Gardez la liste de médicaments la plus récente facile à trouver plutôt qu’enfouie parmi les anciennes ordonnances. Notez la date de sa vérification. Si deux médecins ont donné des instructions différentes, conservez les deux et identifiez la divergence non résolue. Ne choisissez pas silencieusement une version lors de la traduction ; demandez à l’équipe prescriptrice de réconcilier la liste.

Incluez les circonstances qui influencent la prochaine décision

Les projets de grossesse, l’allaitement, les infections récentes, les dossiers de vaccination, une maladie hépatique et les soins d’autres spécialités peuvent influencer les discussions thérapeutiques. Les recommandations de grossesse de l’Association of British Neurologists de 2026 placent la planification dans le contexte du traitement de fond précis. Préparer une grossesse ne signifie pas en soi que toutes les thérapies doivent être arrêtées. Recommandations de 2026 sur la SEP et la grossesse

Décrivez aussi ce qui peut être assuré là où vous vivez : l’accès à la surveillance, la disponibilité d’un médecin pouvant prescrire la suite du traitement et votre capacité à revenir en Chine. Ces faits ne modifient pas les preuves diagnostiques, mais influencent la faisabilité d’un traitement proposé. Si les finances ou les voyages répétés risquent de limiter un choix, aborder la question tôt donne à l’équipe la possibilité de discuter des alternatives avant l’élaboration d’un plan complexe.

Vérifiez les traductions, les autorisations et le mode de partage des fichiers

Une traduction doit conserver les références aux pages originales, les noms génériques des médicaments, les nombres et les unités. Signalez l’écriture manuscrite illisible pour confirmation. Gardez les documents sources à côté de la traduction pour que le médecin puisse les vérifier. Des expressions comme « non démontré », « ne peut être exclu » et « augmenté par rapport à l’examen précédent » doivent garder leur sens ; les remplacer par une formulation plus affirmative peut modifier l’interprétation médicale.

Lorsqu’une autre personne récupère le dossier, vérifiez les exigences d’identité et d’autorisation de l’établissement. La procédure officielle de copie de l’hôpital Beijing Tiantan distingue les demandes du patient et celles d’un mandataire, et décrit les modalités en ligne et sur place. Confirmez ses exigences actuelles pour les documents demandés ; la procédure d’un hôpital n’établit pas les règles d’un autre établissement ou d’un autre pays.
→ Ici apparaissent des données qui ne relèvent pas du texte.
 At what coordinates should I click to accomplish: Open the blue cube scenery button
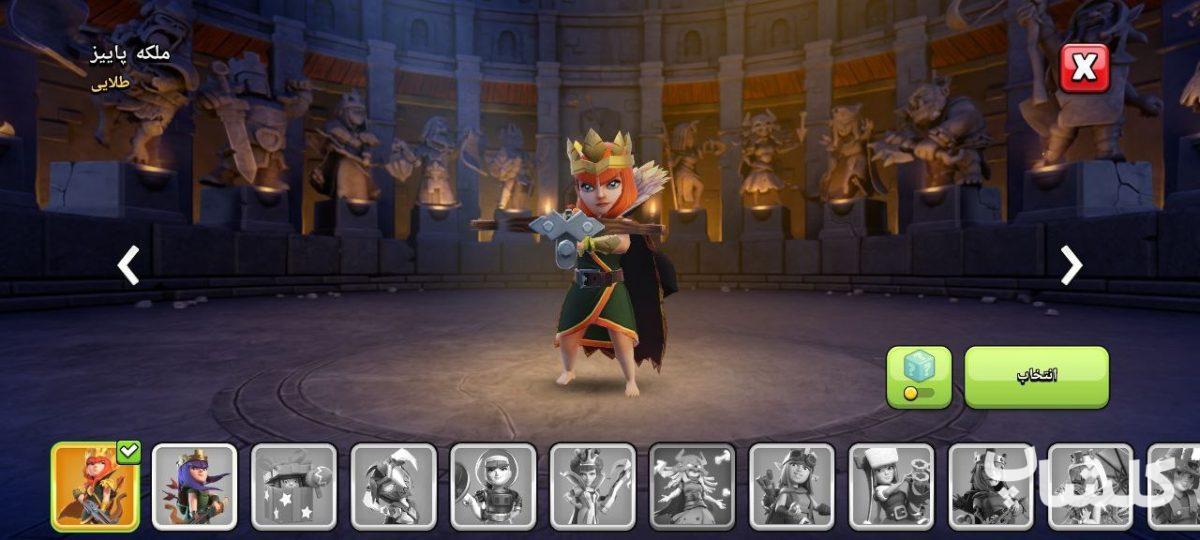coord(918,377)
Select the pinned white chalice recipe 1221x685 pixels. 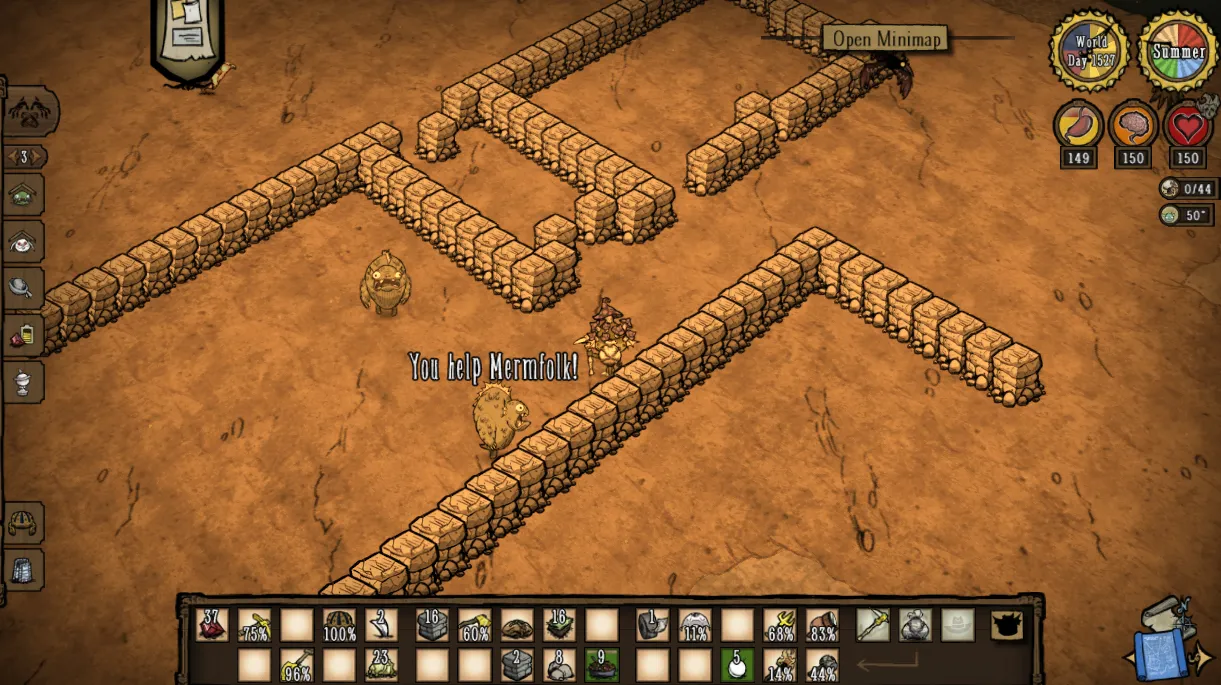tap(23, 381)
Procédure de copie des dossiers médicaux de l’hôpital Beijing Tiantan

Pour l’envoi électronique, organisez un index lisible avec des sections datées pour la synthèse, l’évolution clinique, l’imagerie, les résultats de laboratoire, le traitement et les autres informations pertinentes. Vérifiez le canal destinataire et les personnes autorisées à y accéder. Gardez une copie hors ligne et une courte liste actuelle de médicaments accessibles sans devoir vous connecter à plusieurs services. Un lien de téléchargement temporaire ne doit pas être le seul moyen de retrouver les informations essentielles pendant une consultation.
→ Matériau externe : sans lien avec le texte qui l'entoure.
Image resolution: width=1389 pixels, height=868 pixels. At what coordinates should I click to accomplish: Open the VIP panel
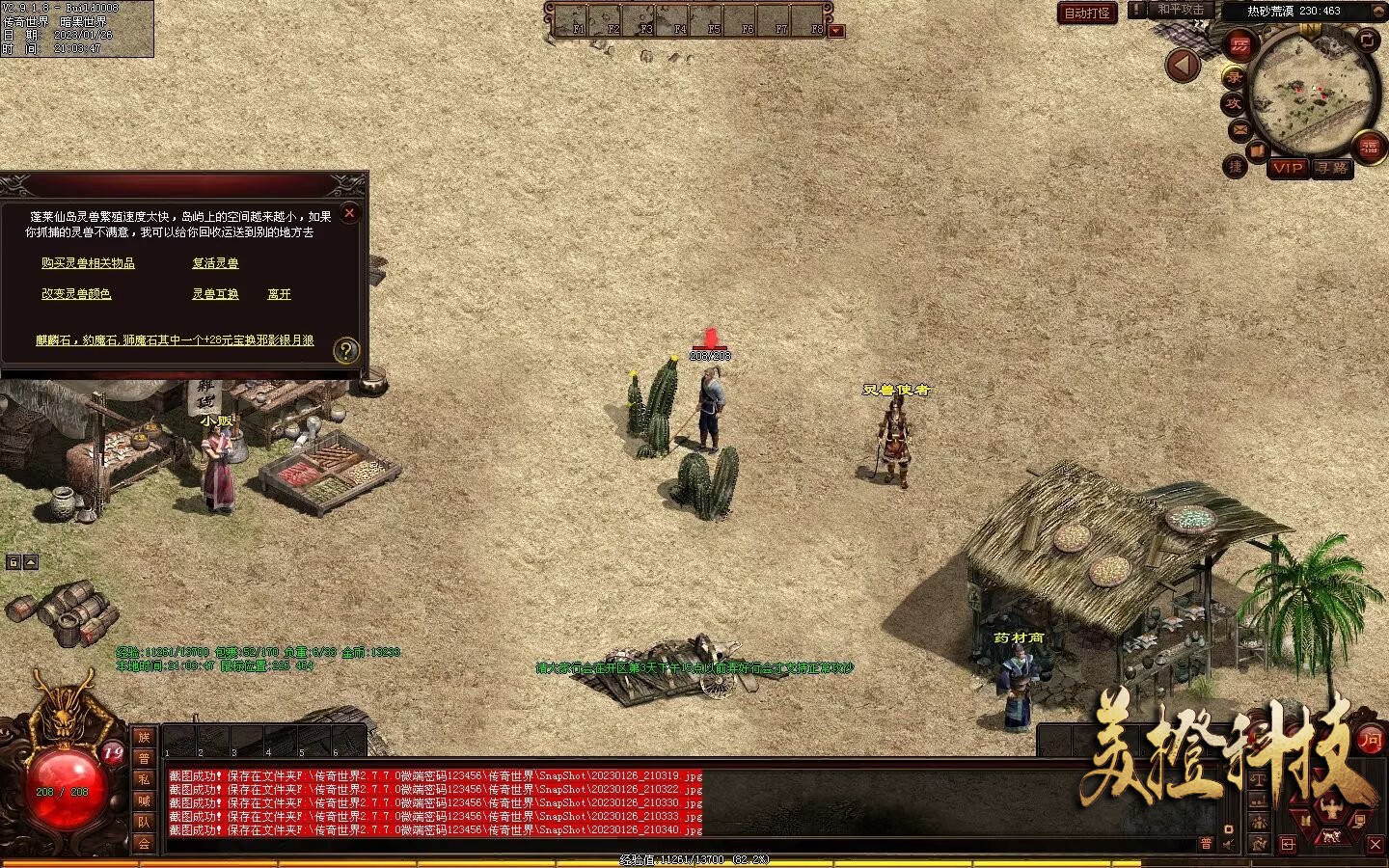tap(1288, 168)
Avant de quitter la Chine, actualisez le dossier avec la nouvelle évaluation, le raisonnement derrière les recommandations thérapeutiques, les résultats en attente et la responsabilité du suivi. Si une incertitude subsiste, demandez quels éléments sont nécessaires pour la résoudre. L’objectif est une histoire clinique qui reste utile : un autre médecin doit pouvoir voir ce qui a été établi, ce qui a changé et quelle question attend encore une réponse.